Very generally, the C standard basically says that handling an object over a pointer whose type is not aligned with the type of the object itself generates undefined behaviour - There are many exceptions to this general rule, but, apparently, none of them seems to apply to your case.
That means we're moving on very unsafe grounds here, in the first place.
First, you need to distinguish function attributes into two classes:
- Function attributes that actually change something in the behavior or location of the function itself like
aligned
or interrupt
- A function that is not attributed that way will not change its inner code once you declare a pointer to it interrupt
, for example (the code that is generated for the function would need to dynamically change - for example, a "return from interrupt" instruction replaced by a "return normally" one - depending on along what type of pointer it would have been called). This is obviously not possible.
- Function attributes that tell the calling code something about the behaviour that can be expected from the function - like
noreturn
or malloc
, for example. Those attributes sometimes might not modify the function code itself (you'll never know, however...), but rather tell the calling code something about assumptions it can make in order to optimise. These assumptions will affect the calling function only and thus can be triggered by tweaking a pointer (you don't even need a pointer to do that, a modified function prototype should suffice - for the language, that would actually turn out to have the same effect). If you tell the compiler it can make such assumptions and those turn out not to be true, this will, however, lead to all sorts of things go wrong. After all, C makes the programmer responsible for making sure a pointer points to the right type of thing.

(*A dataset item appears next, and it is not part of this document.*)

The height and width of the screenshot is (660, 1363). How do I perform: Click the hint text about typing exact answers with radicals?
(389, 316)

There are, however, function attributes that actually restrict the amount of assumptions a calling function would be allowed to make (the most obvious would be malloc
that tells calling code it returns yet untyped and uninitialized memory). Those should be relatively safe to use (I do, however, fail to come up with a use case atm)
Without very detailed knowledge on what belongs into (1) or (2) above, and what exactly a function attribute might affect in both called and calling code (which would be very difficult to achieve, because I don't recall to ever have seen that documented in detail), you thus will not be able to decide whether this pointer tweaking actually is possible and what side effects it might generate.
Also, in my opinion, there is not much of a difference between tweaking a pointer to a function and calling an external function with a (deliberately) wrong prototype. This might give you some insight on what you are actually trying to do...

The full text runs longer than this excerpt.